* _ENUNCIADO A_:
Troque "adolescência" por "juventude" e reescreva o excerto do texto sobre os Smiths desde "Uma forma simples" até "problemas e complicações.", inclusive.
* _ENUNCIADO B_:
Resuma em duas frases o texto sobre os Smiths.
* _ENUNCIADO C_:
Prossiga o texto sobre os Smiths a partir do ponto em que termina.

Ao mesmo tempo não é nostalgia, pela simples razão de que a esmagadora maioria das pessoas ali presentes eram demasiado novas para se lembrarem dos Smiths enquanto banda no activo – isto se fossem nascidas em 1987, e arrisco dizer que metade não era. Os Smiths, para a maior parte daquelas pessoas, são a banda que herdaram dos irmãos mais velhos, daquele primo que já andava na universidade, da tia – e mesmo assim, apesar de serem de outra geração, fizeram tanto sentido que serviram de banda-sonora para as dores de crescimento.

Uma forma simples de avaliar do grau de nostalgia de um concerto como o de ontem é pensar nas festas e nos concertos Revenge of the 80s, que entretanto criou o Revenge of the 90s – em que se passa (e/ou actuam) gente como Kim Wilde ou Rick Astley, sendo que entretanto há merchandising e lojas e todo um conceito à volta destas Revenges. Nostalgia no sentido estrito é isto: uma experiência que permite a pessoas que envelheceram reviver, mais tarde, algo que apreciaram num determinado momento das suas vidas – por norma a adolescência, livre de problemas e complicações.

É difícil defender a tese de que Marr & Morrissey são como Wilde e Astley. Não foram one-hit wonders, não tentaram escalar as tabelas de vendas recorrendo aos truques da época, e a memória deles não está, para quem hoje enche os concertos de um e de outro, obrigatoriamente associada às alegrias da juventude. Ninguém encontra nas canções de Rick Astley uma forma de compreender o mundo actual – mas os dos Smiths, apesar de servirem como guia da entrada na idade adulta, adaptam-se com facilidade aos trintas e aos quarentas (dos cinquentas nada sei).

* _DADOS DO EXERCÍCIO_:
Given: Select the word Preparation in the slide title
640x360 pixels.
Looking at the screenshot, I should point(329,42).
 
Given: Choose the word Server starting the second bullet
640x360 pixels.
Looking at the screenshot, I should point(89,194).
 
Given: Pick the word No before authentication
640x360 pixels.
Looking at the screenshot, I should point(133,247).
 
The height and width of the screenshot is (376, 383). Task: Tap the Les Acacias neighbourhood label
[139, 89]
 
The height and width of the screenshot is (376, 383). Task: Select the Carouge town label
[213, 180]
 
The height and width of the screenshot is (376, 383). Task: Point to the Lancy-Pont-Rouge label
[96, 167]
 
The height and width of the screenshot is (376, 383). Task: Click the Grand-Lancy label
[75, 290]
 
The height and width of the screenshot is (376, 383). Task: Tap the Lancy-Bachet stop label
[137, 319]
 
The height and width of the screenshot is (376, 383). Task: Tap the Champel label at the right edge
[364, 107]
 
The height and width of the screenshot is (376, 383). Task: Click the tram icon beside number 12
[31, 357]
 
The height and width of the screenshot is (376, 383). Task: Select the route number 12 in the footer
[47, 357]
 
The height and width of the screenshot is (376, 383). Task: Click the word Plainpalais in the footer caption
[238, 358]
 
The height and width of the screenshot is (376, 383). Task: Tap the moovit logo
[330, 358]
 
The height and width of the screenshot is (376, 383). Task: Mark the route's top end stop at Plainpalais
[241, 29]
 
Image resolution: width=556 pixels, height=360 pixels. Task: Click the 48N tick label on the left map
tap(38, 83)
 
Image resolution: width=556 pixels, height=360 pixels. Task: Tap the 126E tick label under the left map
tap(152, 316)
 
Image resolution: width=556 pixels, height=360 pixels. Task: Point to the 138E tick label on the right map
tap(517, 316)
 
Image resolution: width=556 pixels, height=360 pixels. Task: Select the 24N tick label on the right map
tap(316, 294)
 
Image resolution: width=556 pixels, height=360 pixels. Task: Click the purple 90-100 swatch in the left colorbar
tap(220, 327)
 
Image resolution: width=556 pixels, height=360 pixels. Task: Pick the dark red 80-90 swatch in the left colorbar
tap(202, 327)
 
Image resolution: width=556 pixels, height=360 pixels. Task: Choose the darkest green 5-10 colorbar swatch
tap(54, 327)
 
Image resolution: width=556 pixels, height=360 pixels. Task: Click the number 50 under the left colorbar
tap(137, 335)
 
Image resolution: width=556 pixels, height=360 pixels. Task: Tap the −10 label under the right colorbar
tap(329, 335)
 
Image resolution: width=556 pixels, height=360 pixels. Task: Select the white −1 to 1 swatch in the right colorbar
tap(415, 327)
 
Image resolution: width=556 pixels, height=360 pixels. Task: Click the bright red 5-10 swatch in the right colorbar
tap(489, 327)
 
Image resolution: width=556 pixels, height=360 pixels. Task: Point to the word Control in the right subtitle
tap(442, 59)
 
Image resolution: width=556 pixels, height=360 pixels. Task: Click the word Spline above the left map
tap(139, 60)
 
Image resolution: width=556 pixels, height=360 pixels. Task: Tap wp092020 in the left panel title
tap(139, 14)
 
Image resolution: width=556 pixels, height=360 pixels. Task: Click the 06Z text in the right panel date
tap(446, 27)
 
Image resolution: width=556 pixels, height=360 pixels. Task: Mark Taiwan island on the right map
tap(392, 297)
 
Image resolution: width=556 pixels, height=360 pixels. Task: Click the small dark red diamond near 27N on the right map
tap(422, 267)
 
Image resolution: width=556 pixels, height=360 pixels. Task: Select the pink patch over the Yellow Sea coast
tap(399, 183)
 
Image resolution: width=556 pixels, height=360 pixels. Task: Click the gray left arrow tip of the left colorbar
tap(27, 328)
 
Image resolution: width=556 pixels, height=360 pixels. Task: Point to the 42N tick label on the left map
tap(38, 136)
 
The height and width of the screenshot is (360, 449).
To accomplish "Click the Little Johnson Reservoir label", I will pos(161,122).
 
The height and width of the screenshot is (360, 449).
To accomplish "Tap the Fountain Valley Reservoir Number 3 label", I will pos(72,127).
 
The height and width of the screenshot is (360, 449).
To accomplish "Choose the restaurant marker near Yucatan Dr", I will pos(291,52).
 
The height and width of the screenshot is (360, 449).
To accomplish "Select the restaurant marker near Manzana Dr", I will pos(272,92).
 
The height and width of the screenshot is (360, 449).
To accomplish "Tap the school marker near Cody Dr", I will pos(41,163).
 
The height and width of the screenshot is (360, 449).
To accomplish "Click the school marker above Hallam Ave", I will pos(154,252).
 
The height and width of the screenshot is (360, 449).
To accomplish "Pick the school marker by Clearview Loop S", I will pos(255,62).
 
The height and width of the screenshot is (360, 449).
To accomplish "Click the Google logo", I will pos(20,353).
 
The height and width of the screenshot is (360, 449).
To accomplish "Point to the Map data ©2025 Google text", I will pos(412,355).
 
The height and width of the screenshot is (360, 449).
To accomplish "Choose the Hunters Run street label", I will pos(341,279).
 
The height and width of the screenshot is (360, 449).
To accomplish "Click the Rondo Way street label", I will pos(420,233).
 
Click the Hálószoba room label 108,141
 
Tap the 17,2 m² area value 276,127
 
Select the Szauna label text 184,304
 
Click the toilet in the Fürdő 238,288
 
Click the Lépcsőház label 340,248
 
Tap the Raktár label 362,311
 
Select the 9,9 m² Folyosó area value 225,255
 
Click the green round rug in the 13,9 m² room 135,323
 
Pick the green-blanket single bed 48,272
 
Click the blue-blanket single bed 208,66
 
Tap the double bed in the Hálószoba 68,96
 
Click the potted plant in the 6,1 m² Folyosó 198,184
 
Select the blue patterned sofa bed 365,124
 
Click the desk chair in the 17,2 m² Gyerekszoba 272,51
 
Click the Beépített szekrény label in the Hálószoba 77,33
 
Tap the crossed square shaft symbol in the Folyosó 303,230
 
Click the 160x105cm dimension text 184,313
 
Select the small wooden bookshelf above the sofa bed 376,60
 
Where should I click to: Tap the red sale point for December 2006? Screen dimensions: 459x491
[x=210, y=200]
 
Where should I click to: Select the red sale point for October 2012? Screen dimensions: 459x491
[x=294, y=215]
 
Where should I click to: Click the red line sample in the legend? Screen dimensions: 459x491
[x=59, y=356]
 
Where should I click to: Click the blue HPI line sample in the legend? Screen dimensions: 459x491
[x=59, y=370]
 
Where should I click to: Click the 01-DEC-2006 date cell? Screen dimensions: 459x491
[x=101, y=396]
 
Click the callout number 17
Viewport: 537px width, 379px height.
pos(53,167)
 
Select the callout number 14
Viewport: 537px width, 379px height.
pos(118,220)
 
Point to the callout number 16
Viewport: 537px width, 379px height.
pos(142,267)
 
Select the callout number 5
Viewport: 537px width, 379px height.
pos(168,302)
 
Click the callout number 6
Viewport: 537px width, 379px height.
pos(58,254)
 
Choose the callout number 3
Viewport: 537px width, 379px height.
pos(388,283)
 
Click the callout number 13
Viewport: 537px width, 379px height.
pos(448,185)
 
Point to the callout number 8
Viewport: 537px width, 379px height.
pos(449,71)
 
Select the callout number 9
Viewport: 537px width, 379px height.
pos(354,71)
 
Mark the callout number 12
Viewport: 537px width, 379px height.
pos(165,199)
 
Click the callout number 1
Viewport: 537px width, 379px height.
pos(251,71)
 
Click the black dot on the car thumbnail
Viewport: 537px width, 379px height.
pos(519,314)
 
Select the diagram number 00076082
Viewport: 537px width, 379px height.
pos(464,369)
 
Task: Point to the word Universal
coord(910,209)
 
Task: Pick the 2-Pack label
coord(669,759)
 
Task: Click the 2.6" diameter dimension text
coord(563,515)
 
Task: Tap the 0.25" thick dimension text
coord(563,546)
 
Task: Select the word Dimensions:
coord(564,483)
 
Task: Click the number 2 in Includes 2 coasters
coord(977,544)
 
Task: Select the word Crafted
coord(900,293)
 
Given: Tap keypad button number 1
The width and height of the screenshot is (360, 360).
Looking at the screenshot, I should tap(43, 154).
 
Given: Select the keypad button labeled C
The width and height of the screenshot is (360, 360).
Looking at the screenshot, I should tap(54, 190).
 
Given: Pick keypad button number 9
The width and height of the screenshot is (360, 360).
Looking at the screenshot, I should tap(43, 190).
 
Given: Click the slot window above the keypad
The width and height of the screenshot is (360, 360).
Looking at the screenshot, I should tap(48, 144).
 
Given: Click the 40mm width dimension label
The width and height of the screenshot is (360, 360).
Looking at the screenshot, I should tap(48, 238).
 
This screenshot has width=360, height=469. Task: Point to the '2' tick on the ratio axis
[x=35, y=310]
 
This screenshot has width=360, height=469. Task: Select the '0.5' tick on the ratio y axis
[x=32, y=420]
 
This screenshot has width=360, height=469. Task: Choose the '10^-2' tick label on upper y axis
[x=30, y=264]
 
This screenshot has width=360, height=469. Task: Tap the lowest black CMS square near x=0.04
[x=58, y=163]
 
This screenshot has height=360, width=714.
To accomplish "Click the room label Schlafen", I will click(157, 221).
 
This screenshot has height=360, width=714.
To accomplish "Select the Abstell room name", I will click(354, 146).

* _RESPOSTA A_:
Uma forma simples de avaliar do grau de nostalgia de um concerto como o de ontem é pensar nas festas e nos concertos Revenge of the 80s, que entretanto criou o Revenge of the 90s – em que se passa (e/ou actuam) gente como Kim Wilde ou Rick Astley, sendo que entretanto há merchandising e lojas e todo um conceito à volta destas Revenges. Nostalgia no sentido estrito é isto: uma experiência que permite a pessoas que envelheceram reviver, mais tarde, algo que apreciaram num determinado momento das suas vidas – por norma a juventude, livre de problemas e complicações.

* _RESPOSTA B_:
O texto defende que o concerto não foi nostalgia, porque a maioria do público era demasiado nova para se lembrar dos Smiths no activo e herdou a banda de familiares mais velhos. Distingue também Marr e Morrissey de artistas como Kim Wilde e Rick Astley, ligados às festas Revenge of the 80s, porque não foram one-hit wonders e as suas canções se adaptam com facilidade aos trintas e aos quarentas.

* _RESPOSTA C_:
Seja então uma estranha forma de nostalgia por algo que nunca verdadeiramente definhou, ou uma saudade do que nunca se teve: o facto é que aquelas pessoas queriam canções dos Smiths e tiveram-nas: primeiro uma Bigmouth strikes again com as guitarras no sítio, uma How soon is now absolutamente extraordinária e a comunhão que foi There is a light that never goes out. Se fechássemos os olhos acreditaríamos serem os Smiths em palco, tão imaculadas que foram as versões – com uma diferença: a voz.

Como se qualifica a voz de Morrissey? Doce como vitela a desfazer-se na boca, é capaz do patético de um grito adolescente numa descida abrupta na montanha-russa; Johnny Marr, por sua vez, soa a um camião TIR a fazer meia-volta na IP5: eficaz, seguro mas desprovido de personalidade ou elegância. No caso, não estragou: e um par de canções suas, particularmente Day in day out e Easy money, revelaram-se bem orelhudas.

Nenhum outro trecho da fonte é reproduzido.